- Hangul: 설문대할망
- Venerated in: Muism
- Gender: Female
- Region: Jeju Island
- Ethnic group: Jejuans

Equivalents
- Mainland: Mago Halmi

= Seolmundae Halmang =

Goddess in Jeju mythology

Seolmundae Halmang is a creator goddess in the mythology of Jeju Island. She features prominently in Jeju shamanism. There are a diverse array of stories surrounding her, with many describing her creating the various geological features of Jeju Island. Her stories are said to have elements of both mythology and tall tales; legends attribute both divine and human properties to her, including mortality.

== Names ==

Her name has been rendered in a variety of other spellings, including Seolmandugo, Seonmundae Halmang, Seolmundae Halmang (different Korean spelling), Seolmyeongdae Halmang, Seolmyeongji Halmang, Seonmaengdui Halmang, Saemyeongdu Halmang, Saemyeongju Halmang, Sswemengdui Halmang, Seolmyeongdu Halmang, and Saemyeongdwi Halmang.

== Description ==
She is attested to in the 18th century texts Pyohaerok and Tamnaji, and has been told of in oral tradition. Pyohaerok possibly contains the oldest known mention of her; in the text, people pray to a goddess called Seonma Seonpa, who likely corresponds to her.
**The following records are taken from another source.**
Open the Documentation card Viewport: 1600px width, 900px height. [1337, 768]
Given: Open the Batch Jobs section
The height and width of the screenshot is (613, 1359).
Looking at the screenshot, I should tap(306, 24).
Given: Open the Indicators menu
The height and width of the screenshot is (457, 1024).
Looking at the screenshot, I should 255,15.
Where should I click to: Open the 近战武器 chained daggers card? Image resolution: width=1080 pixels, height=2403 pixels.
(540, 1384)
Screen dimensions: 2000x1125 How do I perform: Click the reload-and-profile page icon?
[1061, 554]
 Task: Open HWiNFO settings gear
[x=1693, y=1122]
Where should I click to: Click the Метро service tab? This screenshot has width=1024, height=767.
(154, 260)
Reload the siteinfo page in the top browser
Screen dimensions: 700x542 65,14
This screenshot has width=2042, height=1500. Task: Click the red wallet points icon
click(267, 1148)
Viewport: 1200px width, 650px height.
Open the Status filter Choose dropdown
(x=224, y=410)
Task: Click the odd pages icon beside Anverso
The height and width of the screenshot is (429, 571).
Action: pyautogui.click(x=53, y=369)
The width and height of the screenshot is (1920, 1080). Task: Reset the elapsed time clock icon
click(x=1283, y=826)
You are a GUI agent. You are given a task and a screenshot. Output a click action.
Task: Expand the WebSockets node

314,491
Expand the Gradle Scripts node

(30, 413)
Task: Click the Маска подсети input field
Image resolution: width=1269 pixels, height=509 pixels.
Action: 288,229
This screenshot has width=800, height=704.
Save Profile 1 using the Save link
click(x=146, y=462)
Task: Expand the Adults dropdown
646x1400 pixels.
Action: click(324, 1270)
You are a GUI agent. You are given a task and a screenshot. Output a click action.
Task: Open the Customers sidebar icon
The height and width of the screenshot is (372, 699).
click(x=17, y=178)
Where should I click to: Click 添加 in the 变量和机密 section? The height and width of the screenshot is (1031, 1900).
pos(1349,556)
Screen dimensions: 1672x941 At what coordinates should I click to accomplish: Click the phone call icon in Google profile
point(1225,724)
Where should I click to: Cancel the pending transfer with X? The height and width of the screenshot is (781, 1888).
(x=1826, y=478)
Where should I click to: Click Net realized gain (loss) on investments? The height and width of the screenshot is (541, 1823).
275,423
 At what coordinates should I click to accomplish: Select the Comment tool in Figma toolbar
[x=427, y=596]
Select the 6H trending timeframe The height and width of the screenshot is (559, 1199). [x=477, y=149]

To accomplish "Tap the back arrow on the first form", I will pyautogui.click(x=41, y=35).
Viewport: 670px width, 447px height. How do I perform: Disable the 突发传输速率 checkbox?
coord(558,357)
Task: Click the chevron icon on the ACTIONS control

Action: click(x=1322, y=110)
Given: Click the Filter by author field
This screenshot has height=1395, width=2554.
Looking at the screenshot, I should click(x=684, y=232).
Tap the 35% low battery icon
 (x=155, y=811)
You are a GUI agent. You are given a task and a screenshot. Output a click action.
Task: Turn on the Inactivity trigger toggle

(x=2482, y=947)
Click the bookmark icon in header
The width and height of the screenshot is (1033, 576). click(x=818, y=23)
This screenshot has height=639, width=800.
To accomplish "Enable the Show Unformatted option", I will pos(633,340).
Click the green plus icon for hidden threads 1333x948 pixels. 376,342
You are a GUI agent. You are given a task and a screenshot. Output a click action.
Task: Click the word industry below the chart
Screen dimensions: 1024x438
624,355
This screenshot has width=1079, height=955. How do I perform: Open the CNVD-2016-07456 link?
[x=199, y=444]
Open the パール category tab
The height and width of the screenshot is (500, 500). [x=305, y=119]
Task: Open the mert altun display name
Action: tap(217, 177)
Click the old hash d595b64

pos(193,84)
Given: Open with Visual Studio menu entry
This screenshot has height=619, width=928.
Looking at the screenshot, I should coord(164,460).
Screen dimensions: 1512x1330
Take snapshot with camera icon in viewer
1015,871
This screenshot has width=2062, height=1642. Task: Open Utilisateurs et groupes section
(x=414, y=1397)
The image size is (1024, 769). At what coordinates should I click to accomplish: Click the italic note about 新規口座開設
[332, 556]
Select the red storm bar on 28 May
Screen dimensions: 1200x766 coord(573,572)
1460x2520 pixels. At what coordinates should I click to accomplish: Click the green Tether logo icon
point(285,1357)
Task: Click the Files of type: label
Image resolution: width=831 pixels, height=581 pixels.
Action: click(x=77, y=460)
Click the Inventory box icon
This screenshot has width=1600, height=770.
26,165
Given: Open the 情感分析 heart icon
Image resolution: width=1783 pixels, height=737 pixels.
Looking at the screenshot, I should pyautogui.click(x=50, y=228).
Some legends have it that she was a filial daughter of the Jade Emperor, although she descended from the heavens to create Jeju against the will of her parents.

She is said to be fantastically giant. When she laid down, using the island's main volcano Hallasan as her pillow, her toes were said to reach Gwantalseom. Some legends have it that no matter what body of water she stood in, the water would never go above her knees. In some legends, she is said to have been married to a male counterpart called Seolmundae Hareubang; this counterpart was likely invented after her.

There are a number of legends about her, many of which are related to the geological features of the island. It is said that she created Jeju Island by gathering up dirt in her chima (Korean skirt) and pouring it into the sea. The dirt formed the around 360 oreum (small extinct volcanoes) of the island. The last volcano she created was Hallasan; she poured dirt several times to create it. The mountain's top was said to initially be so sharp, it fell off and formed the nearby mountain Sanbangsan. The hollowed-out crater on top became Hallasan's Baengnokdam. Similarly, she was said to have punched the top off Darangswi Oreum to create its volcanic crater. The stone structure called Deunggyeongdol near Seongsan Ilchulbong is said to have been where Seolmundae Halmang hung a lamp while sewing. She accidentally created a large hole on the island Gwantalseom with her feet. One legend has it that she created the ocean around Jeju by placing one foot each on Hallasan and Gwantalseom and urinating; by this process, the island Udo was created.

It is said that she once offered to create a bridge to the mainland for the people of Jeju, if they created for her one set of undergarments. The Jejuans fell just short of their goal, so she did not complete the bridge for them; the remains of the bridge are said to be off the coast of Jocheon-eup in Jeju City.

There are several legends about her dying. One legend has it that she died after getting trapped in a swamp on Hallasan. Another legend has it that she fell into a pot of juk (rice porridge) that she was preparing for her 500 sons and died. Heartbroken, her sons then became the 500 Yeongsil Rocks. Another has it that she drowned near Seogwipo.